The episode has a surprisingly progressive aura, especially when you remember that Dick Wolf’s original agenda for Law and Order was that the nation had turned Rightward and therefore would be more interested in a show about police and prosecutors putting away the guilty than heroic defense attorneys like Perry Mason freeing the innocent. (The irony is that real criminal defense attorneys almost never deal with the genuinely innocent: usually their clients are guilty and the defense’s job is not to get them acquitted, but to find extenuating or mitigating circumstances that will reduce the length and severity of their punishment.) It’s a show that clearly exposes the underlying hypocrisy of a criminal justice system in a heavily class-stratified society, in which certain victims (because they’re white, affluent and/or relatively well connected) are considered “important” and others aren’t. Throughout America’s criminal justice system there’s a bias that Black or Brown lives don’t matter – or at least don’t matter as much – and specifically where rape is concerned, that women who are sexually active, especially with multiple partners, are “asking for it” and therefore much less likely to be raped because the stereotype is that they’ll “do it with anybody.” This bias also makes it easier for someone accused of raping a woman with multiple sex partners to claim consensuality as a defense.

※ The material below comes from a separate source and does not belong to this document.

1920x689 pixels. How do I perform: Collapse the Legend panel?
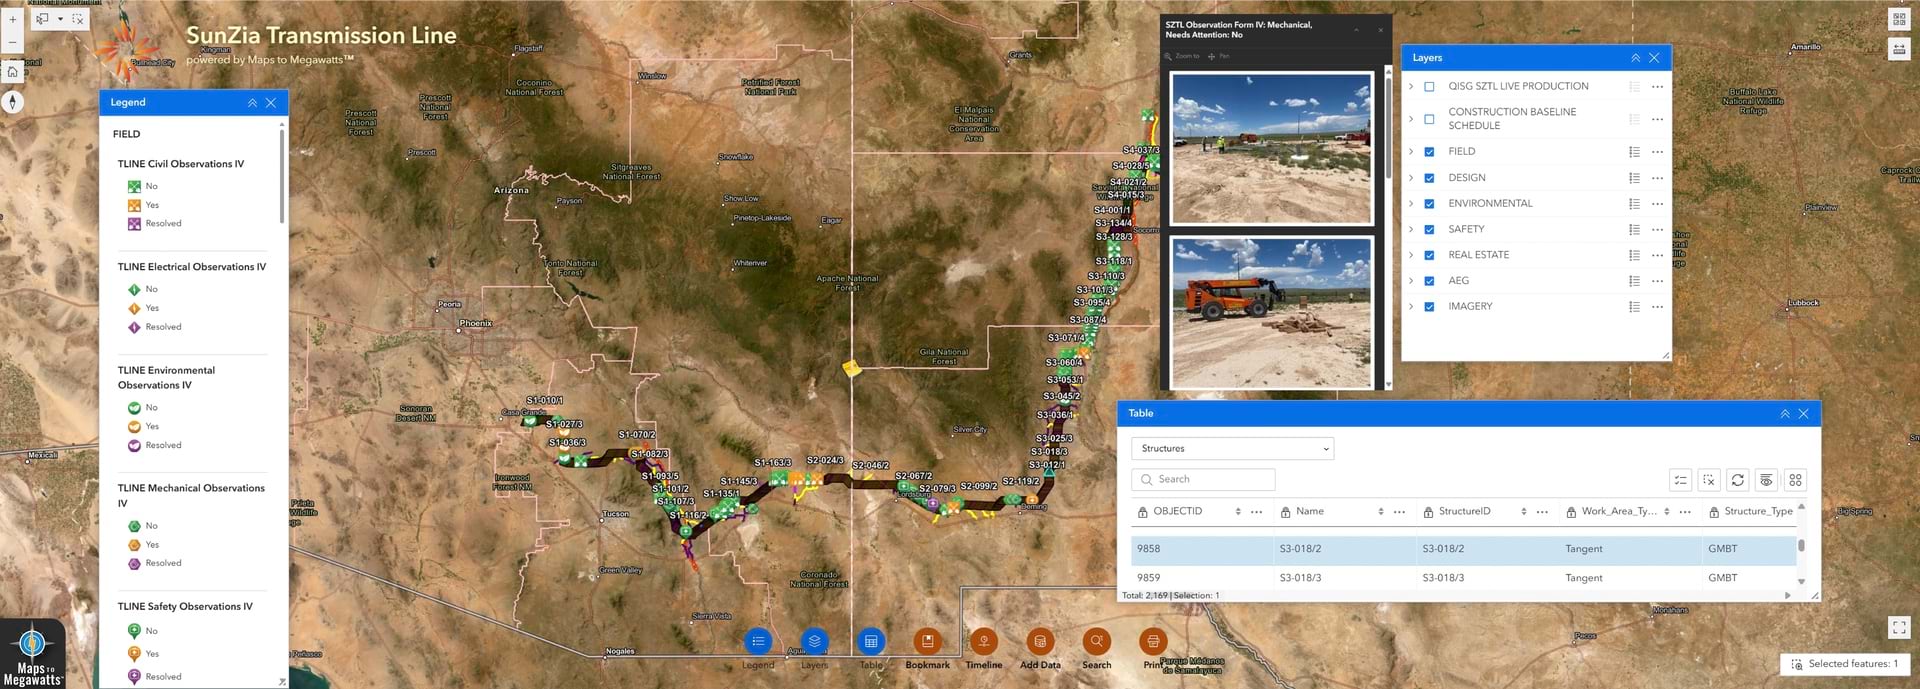(x=252, y=103)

For a show that’s been on this long, SVU’s writers and show runners are coming up with surprisingly good plot lines – and though I’m going to miss the characters played by Jamie Gray Hyder and Demore Barnes,m bringing on Terry Serpico and drawing him as an old-time male-chauvinist pig who clearly believes some rape victims are more “deserving” of protection than others is certainly showing how those old stereotypes die hard and are still very much a part of American law enforcement, not only in cop shows but even more so in real life.